Gracias kunvla. Me sonaba que existia algo así... ¿hay alguna lista de verbos online que diga cuales van en CD y cuales en CI? busco pero no me sale una lista clara.


----------



## kunvla

Te pongo estos tres enlaces que espero te vayan a ser de ayuda:

(1) http://www.duden.de/rechtschreibung/lieben

(2) http://www.dwds.de/?view=10&qu=lieben

(3) http://de.pons.eu/dict/search/results/?q=lieben&l=dees&in=&lf=es

Saludos,


----------



## Captain Lars

> _ese _dich nunca he entendido por qué no es_ dir. _Ya que a mi esa parte de la frase me suena más a Dativo (CI) que a acusativo.



En español es también CD.

_Juan, ¿qué te parece la Señorita González? - La quiero.
-> La Srta.

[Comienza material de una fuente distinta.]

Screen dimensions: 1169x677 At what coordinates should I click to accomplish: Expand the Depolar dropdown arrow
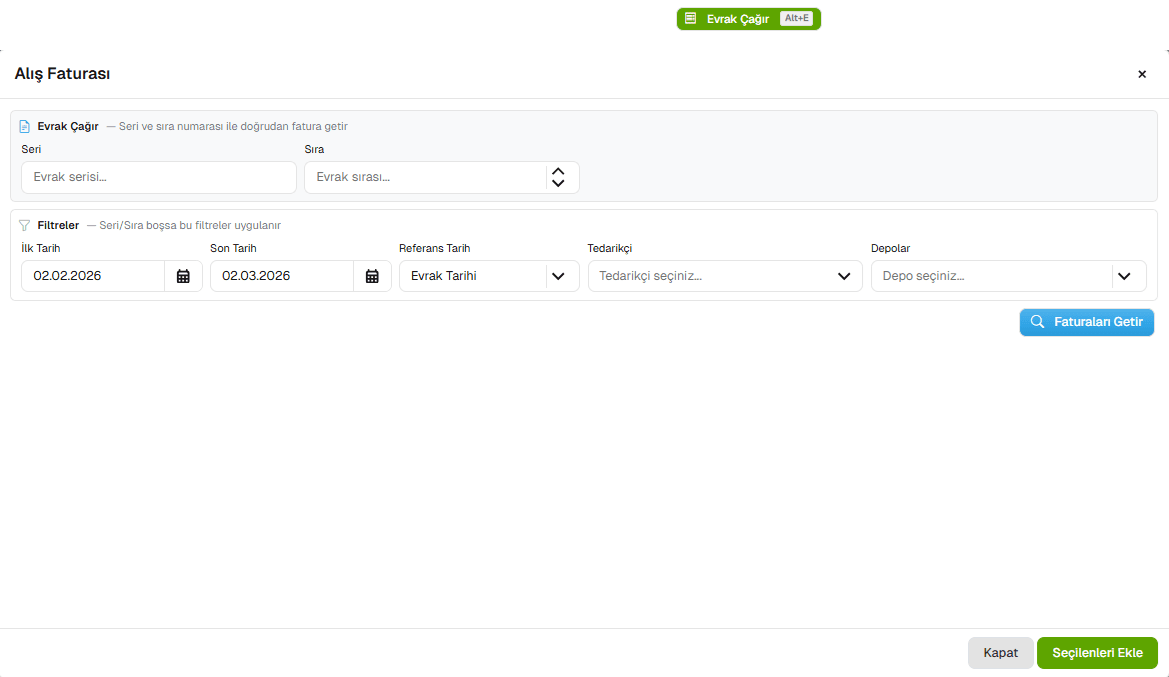(x=1124, y=276)
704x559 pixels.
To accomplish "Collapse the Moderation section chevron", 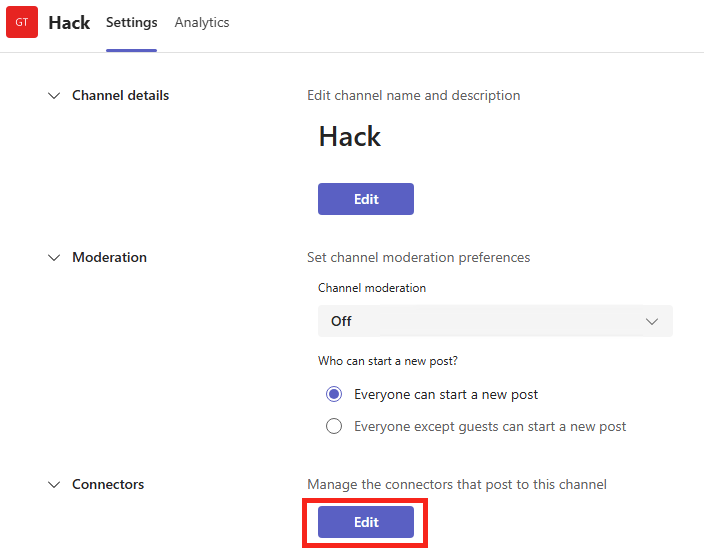I will pos(54,258).
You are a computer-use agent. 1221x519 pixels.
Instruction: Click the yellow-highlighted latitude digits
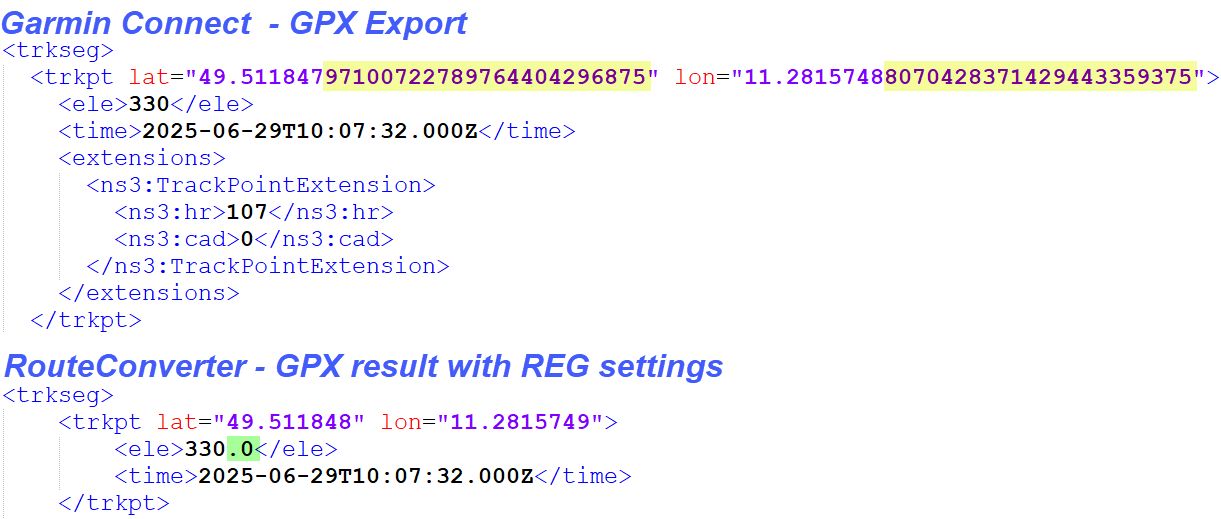pos(486,77)
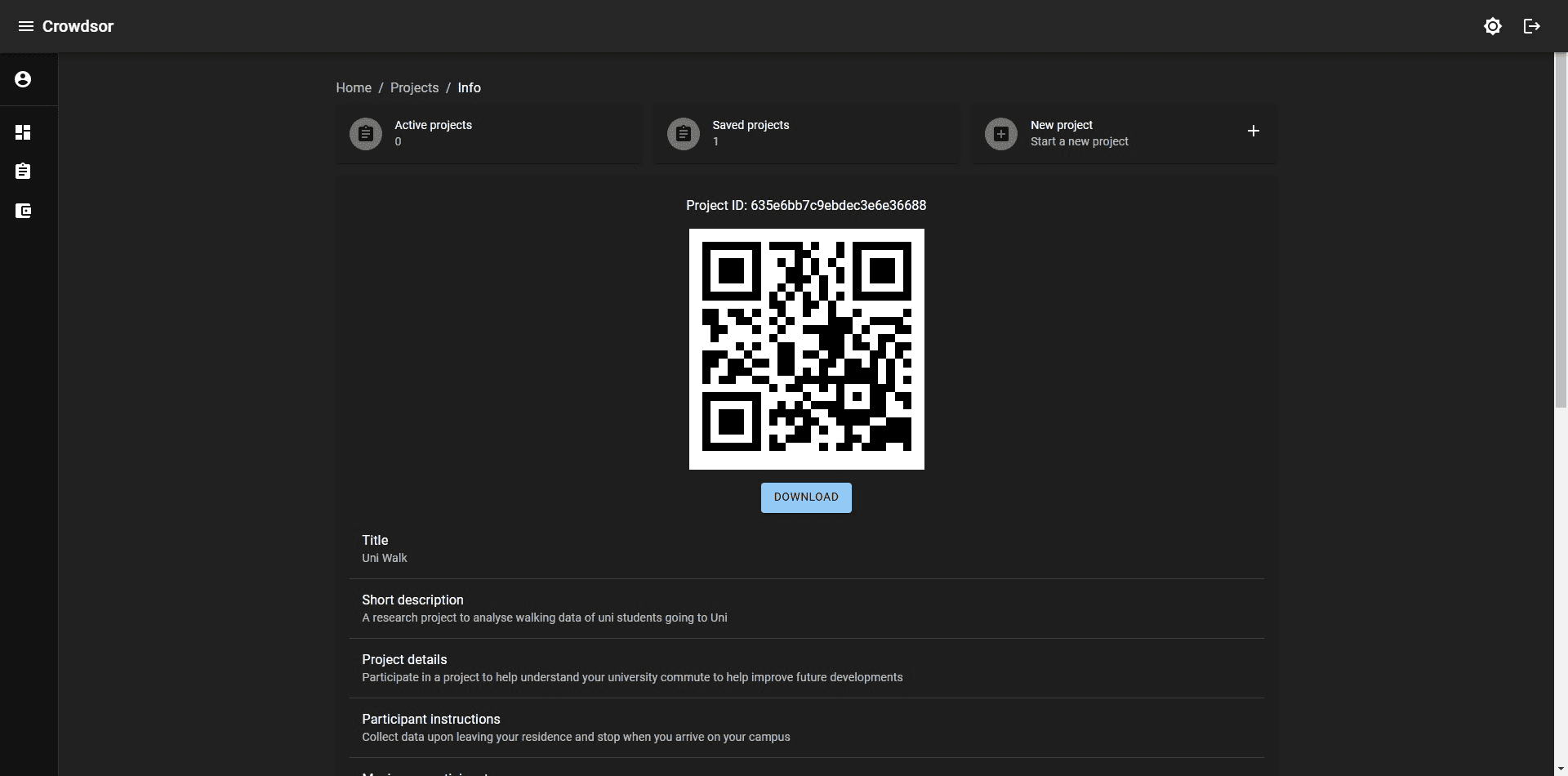Click the Saved projects card showing count 1

[x=806, y=134]
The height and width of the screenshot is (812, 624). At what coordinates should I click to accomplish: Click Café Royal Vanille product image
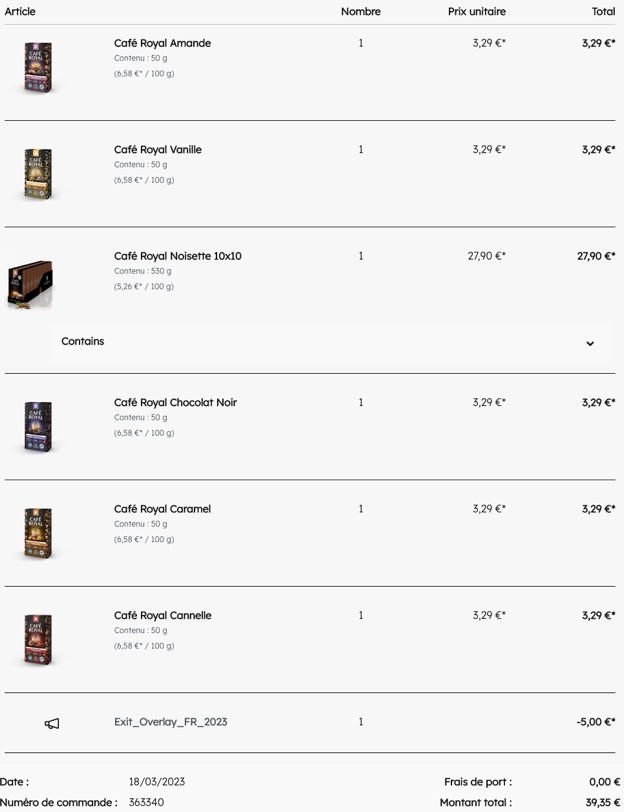tap(38, 174)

González es querida por Juan._


----------



## PaoAndreCM

Captain Lars said:


> En español es también CD.



Captain Lars, que pena mi ignorancia, pero ¿a qué te refieres con "CD"?


----------



## kunvla

No soy Captain Lars... sin embargo, CD es Complemento Directo (el otro término para eso es Objeto Directo), o sea, acusativo (derivado, por cierto, de 'acusar a alguien')

Saludos,


----------



## PaoAndreCM

Ah, muchas gracias


----------